By Madeline Woolway
Given dining experience and atmosphere are such a central part of pubs’ identities, can the delivery movement offer publicans the same opportunity to generate additional revenue that it provides to neighbourhood diners, cafés and pizza parlours? According to operators who’ve already taken the leap, the answer is yes.
In the past decade pubs have had to reposition themselves in response to changing diner expectations. With more restaurants offering relaxed and affordable, yet high-quality meals, pubs have had to do the same. Once able to rely on patrons loyal to their local watering hole and happy with a $10 steak, pubs are now expected to provide restaurant-quality meals without the restaurant-level price tag. Just as they’ve have found their footing in the shifting landscape, a new competitor has arrived on the block – the humble couch. For shrewd operators, the best way to adapt to change is to embrace it.
“We’re competing with the couch, so embrace the technology, grow your business and move forward,” says Rabih Yanni, owner/operator of The Grosvenor in Melbourne. “The couch customer is still a customer, just with a different dining requirement for that afternoon or evening.”
In Yanni’s view, delivery platforms are just another “shopfront” and they come with extensive exposure, designed to help businesses get in front of diners who are tied to their couches. But does facilitating the couch diner’s penchant for ordering in mean that delivery will eat in to dine-in business?
For The Australian Heritage Hotel in Sydney, which implemented delivery late in 2017, this has not turned out to be the case.
“It’s certainly more a way to generate additional revenue,” says general manager Lincoln Baker.
The same is true for another Sydney stalwart, the Rose of Australia. According to owner Scott Leach, dine-in revenue has continued to grow in tandem with the addition of home delivery. Keeping the balance between dine-in and delivery revenue is simple: it comes down to the in-venue experience, as Leach explains.
“Our belief is that in-venue experience needs to be far superior to what people can get in their homes, otherwise bottleshops and fast food deliveries will kill us in the end.

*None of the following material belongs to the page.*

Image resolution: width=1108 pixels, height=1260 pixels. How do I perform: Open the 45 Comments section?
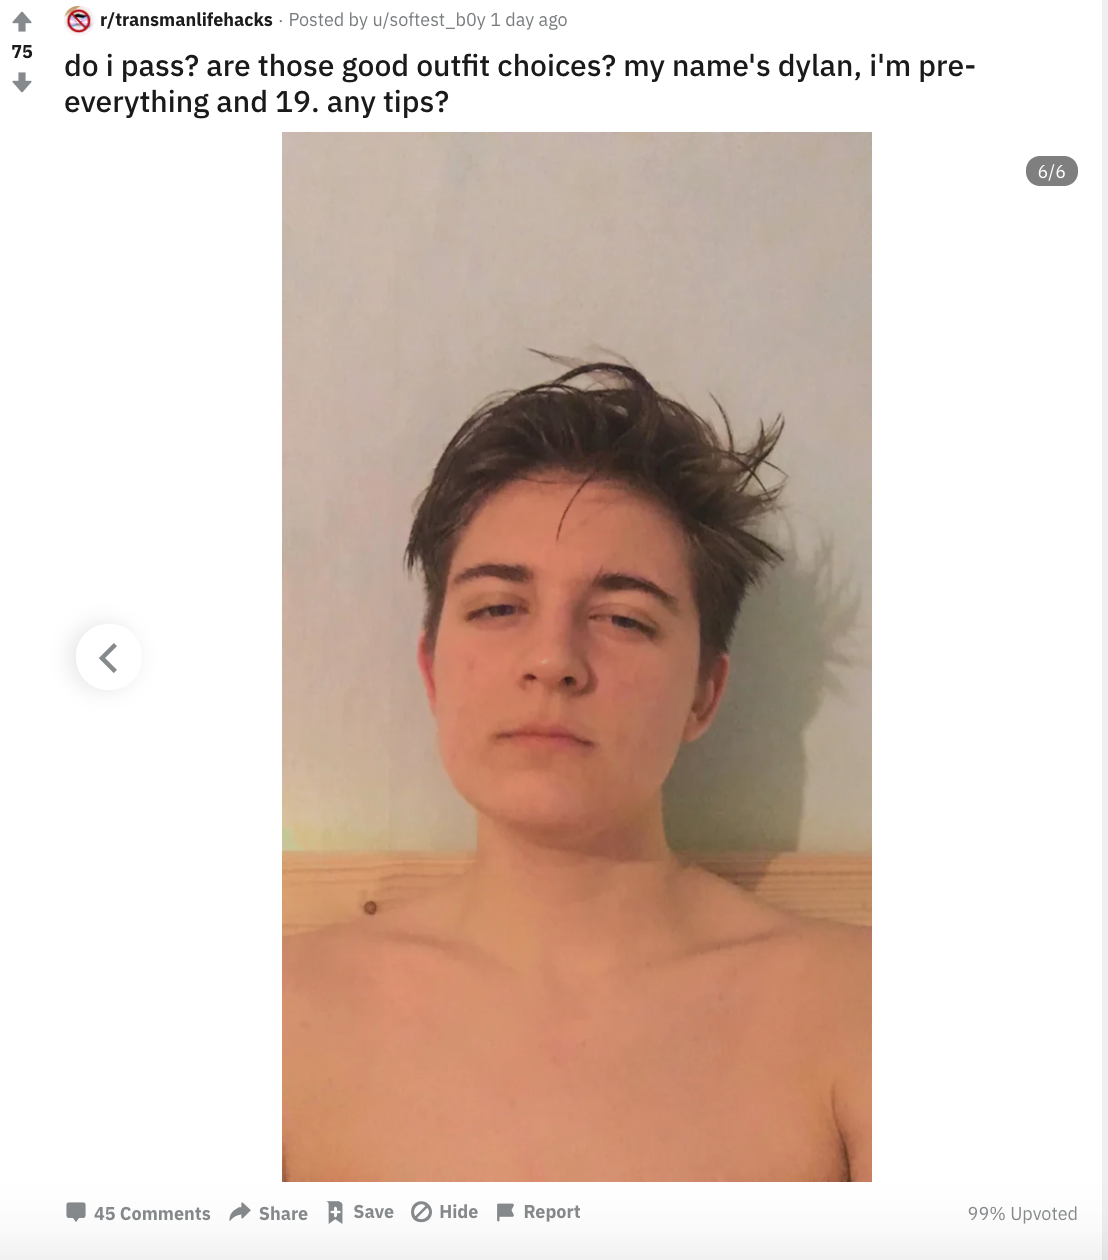[152, 1213]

This is not just about the location of the meal and the price, the best operators we watch all reach and achieve ‘experience of venue’ as the benchmark to keep people coming back to venue.”
Ultimately, couch diners have surfaced as a new category of spenders.
“We determined within our local market, [which has] a concentration of medium to high density living, that households were choosing to have home delivery 1-2 times per week,” states Leach.
“Regardless of how many times they ate in venues, this home market has emerged as a new consumer trend in our area.”
For the Rose of Australia, which rolled out both Uber Eats and Deliveroo, food revenue was up 15 per cent in the first month, afterwards falling back to an average of 10–12 per cent increase over previous years. The Grosvenor experienced a similar pattern, with an initial honeymoon period leading into consistently good revenue.
Delivery can go beyond reaching couch customers too. According to Uber Eats, many Aussie pubs have used Uber Eats to gain new customers in their neighbourhood and build a new following of regulars. The delivery service app has seen its partner venues experience positive growth by reaching new customers – a trend Leach has experienced first-hand.
“As an inner-city Sydney pub, certain nights can be a gold mine for this new market,” he says. “Mardi Gras weekend saw a 40 per cent increase in food revenue over three days – the venue was at capacity, all new business.”